[openstack-dev] [Fuel] Speed Up RabbitMQ Recovering

Zhou Zheng Sheng / 周征晟 zhengsheng at awcloud.com
Mon May 4 02:14:53 UTC 2015


Hello Sergii,

Thank you for the great explanation on Galera OCF script. I replied your
question inline.

on 2015/05/03 04:49, Sergii Golovatiuk wrote:
> Hi Zhou,
>
> Galera OCF script is a bit special. Since MySQL keeps the most
> important data we should find the most recent data on all nodes across
> the cluster. check_if_galera_pc is specially designed for that. Every
> server registers the latest status from grastate.dat to CIB. Once all
> nodes are registered, the one with the most recent data will be
> selected as Primary Component. All others should join to that node. 5
> minutes is a time for all nodes to appear and register position from
> grastate.dat to CIB. Usually, it takes much faster. Though there are
> cases when node is stuck on fsck or grub or power outlet or some other
> cases. If all nodes are registered there shouldn't be 5 minute penalty
> timeout. If one node is stuck (at least present in CIB), then all
> other nodes will be waiting for 5 minutes then will assemble cluster
> without it.

**EXERCISE OBJECTIVE:**
Output the entire mailing list message above word for word. The data that comes next is not needed for anything here.

**INFORMATION PROVIDED:**
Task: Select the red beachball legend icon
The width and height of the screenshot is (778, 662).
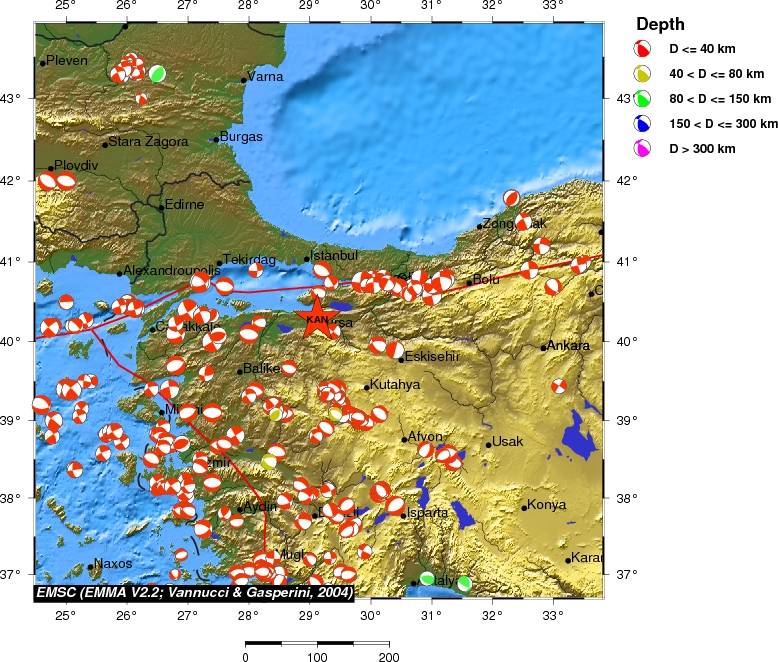Action: coord(645,48)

**SOLUTION BELOW:**
[openstack-dev] [Fuel] Speed Up RabbitMQ Recovering

Zhou Zheng Sheng / 周征晟 zhengsheng at awcloud.com
Mon May 4 02:14:53 UTC 2015


Hello Sergii,

Thank you for the great explanation on Galera OCF script. I replied your
question inline.

on 2015/05/03 04:49, Sergii Golovatiuk wrote:
> Hi Zhou,
>
> Galera OCF script is a bit special. Since MySQL keeps the most
> important data we should find the most recent data on all nodes across
> the cluster. check_if_galera_pc is specially designed for that. Every
> server registers the latest status from grastate.dat to CIB. Once all
> nodes are registered, the one with the most recent data will be
> selected as Primary Component. All others should join to that node. 5
> minutes is a time for all nodes to appear and register position from
> grastate.dat to CIB. Usually, it takes much faster. Though there are
> cases when node is stuck on fsck or grub or power outlet or some other
> cases. If all nodes are registered there shouldn't be 5 minute penalty
> timeout. If one node is stuck (at least present in CIB), then all
> other nodes will be waiting for 5 minutes then will assemble cluster
> without it.